On a steam locomotive, a method of improving efficiency. On a later steam locomotive, with a boiler pressure of 200 pounds per square inch or more, steam produced from the boiler is at a temperature around 400 degrees Fahrenheit. It was found that by heating this steam further, to approx 800 degrees Fahrenheit, much greater efficiency was obtained.
This superheating is achieved by exposing the steam to heat from the combustion gases again. Steam is collected in the boiler in the steam dome (or in a domeless locomotive, at the highest point in the boiler) and passes through the dry pipe to the smokebox. In a non-superheated locomotive, the saturated steam then goes straight into the cylinders.

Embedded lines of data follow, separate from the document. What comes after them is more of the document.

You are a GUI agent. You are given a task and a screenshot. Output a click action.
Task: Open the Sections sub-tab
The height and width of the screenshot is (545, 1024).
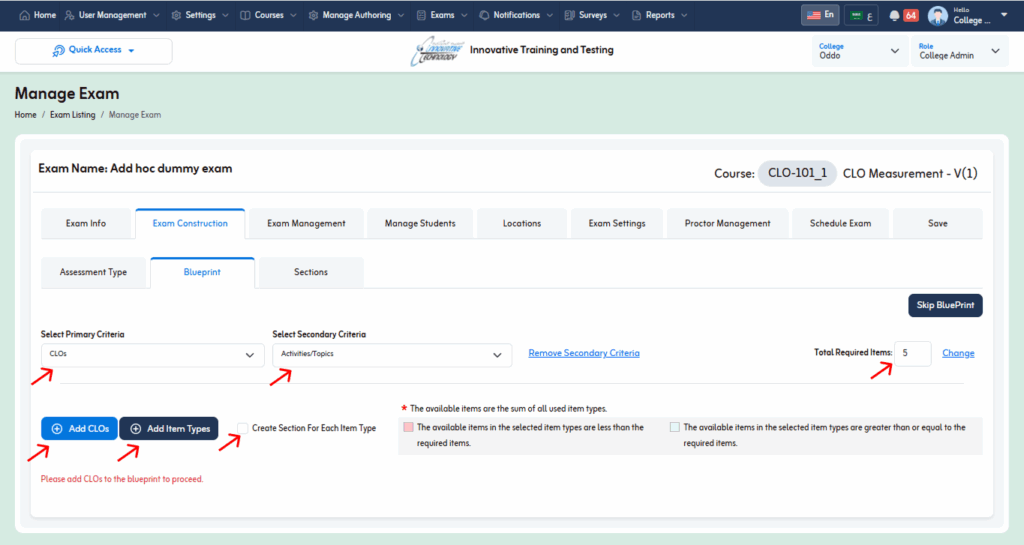pyautogui.click(x=310, y=272)
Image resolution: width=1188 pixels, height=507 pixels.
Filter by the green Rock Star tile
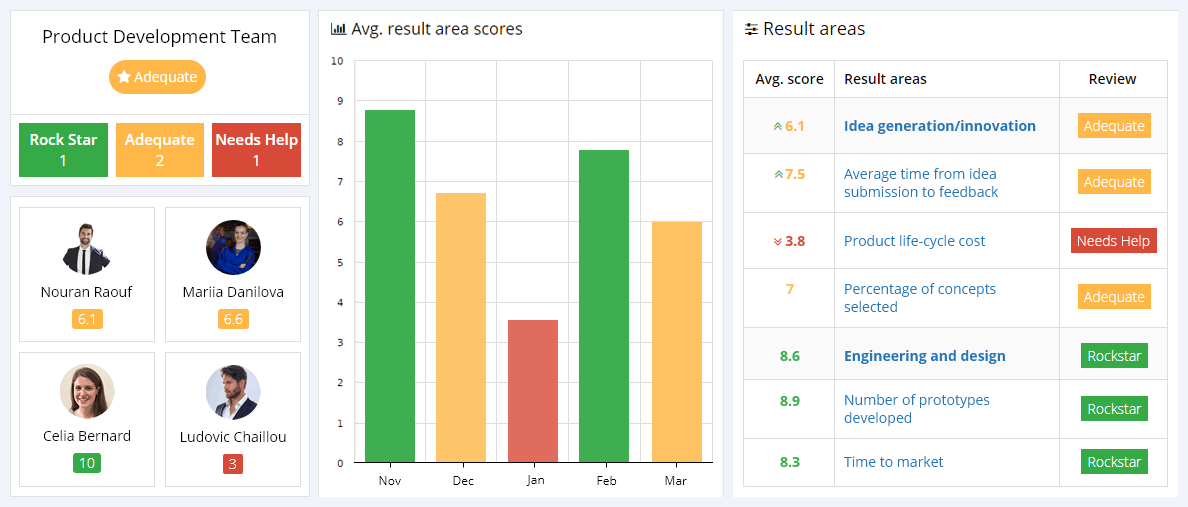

In a superheated locomotive, however, the dry pipe is connected to a device known as the superheater header, positioned at the top of the smokebox. This sends the steam on a journey back the way it came. On a superheated locomotive, some of the boiler tubes are enlarged and known as flues. Their greater size allows a loop of thinner pipe, called a superheater element, to be fitted within them. Steam passes from the superheater header back down the superheater elements, and then back up the loop in the pipe towards the superheater header again. During this journey, it is exposed to the intense heat of the fire, and its temperature approximately doubles. It therefore contains much more energy.
From the superheater header, steam then passes to the valve chests and thus the cylinders in the normal fashion. Some locomotives, instead of having the throttle at the very beginning of all this apparatus, in the steam dome, had a front-end throttle fitted, after the superheater header, for increased responsiveness.